The vast majority weren’t homeless or even newly unemployed. They’re the husbands and wives of U.S. military service members.
“I knew we wouldn’t be wealthy, but I thought it would be a lot more manageable,” said Desiree Mieir, a mother of four whose Navy husband’s most recent deployment lasted almost eight months.
Mieir can’t afford cable and often leaves her home’s air conditioning shut off to keep her utility bill down. “I didn’t know I’d have to try this hard,” she said.

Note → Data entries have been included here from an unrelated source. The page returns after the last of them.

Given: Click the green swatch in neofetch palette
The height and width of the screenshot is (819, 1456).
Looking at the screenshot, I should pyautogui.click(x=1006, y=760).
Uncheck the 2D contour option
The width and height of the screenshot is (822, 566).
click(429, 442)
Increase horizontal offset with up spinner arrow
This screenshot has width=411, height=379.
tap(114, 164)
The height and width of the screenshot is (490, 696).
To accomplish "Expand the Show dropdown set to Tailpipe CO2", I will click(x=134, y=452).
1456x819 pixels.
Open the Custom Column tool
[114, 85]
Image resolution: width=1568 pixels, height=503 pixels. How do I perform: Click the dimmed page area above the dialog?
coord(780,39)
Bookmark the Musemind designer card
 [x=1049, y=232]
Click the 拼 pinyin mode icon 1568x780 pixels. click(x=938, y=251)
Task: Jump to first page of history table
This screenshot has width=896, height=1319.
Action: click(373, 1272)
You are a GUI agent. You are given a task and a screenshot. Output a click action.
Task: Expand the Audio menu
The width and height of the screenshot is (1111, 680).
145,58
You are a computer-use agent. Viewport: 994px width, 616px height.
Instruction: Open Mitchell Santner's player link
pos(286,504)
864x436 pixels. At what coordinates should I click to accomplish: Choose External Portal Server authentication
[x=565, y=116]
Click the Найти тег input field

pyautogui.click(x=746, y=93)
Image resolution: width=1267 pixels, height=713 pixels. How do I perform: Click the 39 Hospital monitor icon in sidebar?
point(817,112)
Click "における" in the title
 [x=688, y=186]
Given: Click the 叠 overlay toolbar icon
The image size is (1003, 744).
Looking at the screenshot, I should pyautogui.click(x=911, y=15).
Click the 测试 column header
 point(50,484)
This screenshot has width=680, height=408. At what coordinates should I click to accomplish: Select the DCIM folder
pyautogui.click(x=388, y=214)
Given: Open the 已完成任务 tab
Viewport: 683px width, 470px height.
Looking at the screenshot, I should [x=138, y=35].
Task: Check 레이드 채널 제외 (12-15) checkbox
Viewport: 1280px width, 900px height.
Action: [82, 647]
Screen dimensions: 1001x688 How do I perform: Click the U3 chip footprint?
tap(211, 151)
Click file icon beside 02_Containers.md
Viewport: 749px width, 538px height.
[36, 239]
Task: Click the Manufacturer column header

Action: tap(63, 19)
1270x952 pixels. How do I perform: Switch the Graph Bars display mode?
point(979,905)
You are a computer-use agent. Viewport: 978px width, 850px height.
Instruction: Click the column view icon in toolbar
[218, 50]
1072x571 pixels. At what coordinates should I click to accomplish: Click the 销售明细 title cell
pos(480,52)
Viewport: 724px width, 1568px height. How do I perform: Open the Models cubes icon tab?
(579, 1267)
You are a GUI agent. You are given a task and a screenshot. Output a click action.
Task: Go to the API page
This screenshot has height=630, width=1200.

To make ends meet, Mieir and thousands of other military families around the country routinely rely on federal food assistance, charities or loans from family. Their struggles are caused by a variety of factors: the high cost of living in cities like San Diego, difficulty qualifying for federal food assistance, and a transient life that makes it challenging for spouses to build careers.
It’s difficult to quantify the full scope of the problem. The Department of Defense doesn’t collect data on how many service members are seeking food assistance. But interviews with dozens of military family members, as well as visits to makeshift food pantries like the one at Dewey Elementary, indicate that the number of military families struggling to put food on the table is substantial.
Pentagon records obtained by NBC News through a Freedom of Information Act request give just a hint of the problem. The data shows that during the 2018-19 school year, a third of children at DOD-run schools on military bases in the United States — more than 6,500 children — were eligible for free or reduced lunches. At one base — Georgia’s Fort Stewart — 65 percent were eligible.
“I think it is a national outrage,” Sen. Tammy Duckworth, D-Ill., a former army helicopter pilot, said. “Can you imagine being deployed and you’re in the Persian Gulf, or you’re in Iraq right now, and you’re worried whether or not your kids are able to have a meal?”
“We should say if you come to the military, your kids are going to get a good education, you’re going to get good housing, and your kids are going to be fed,” she added.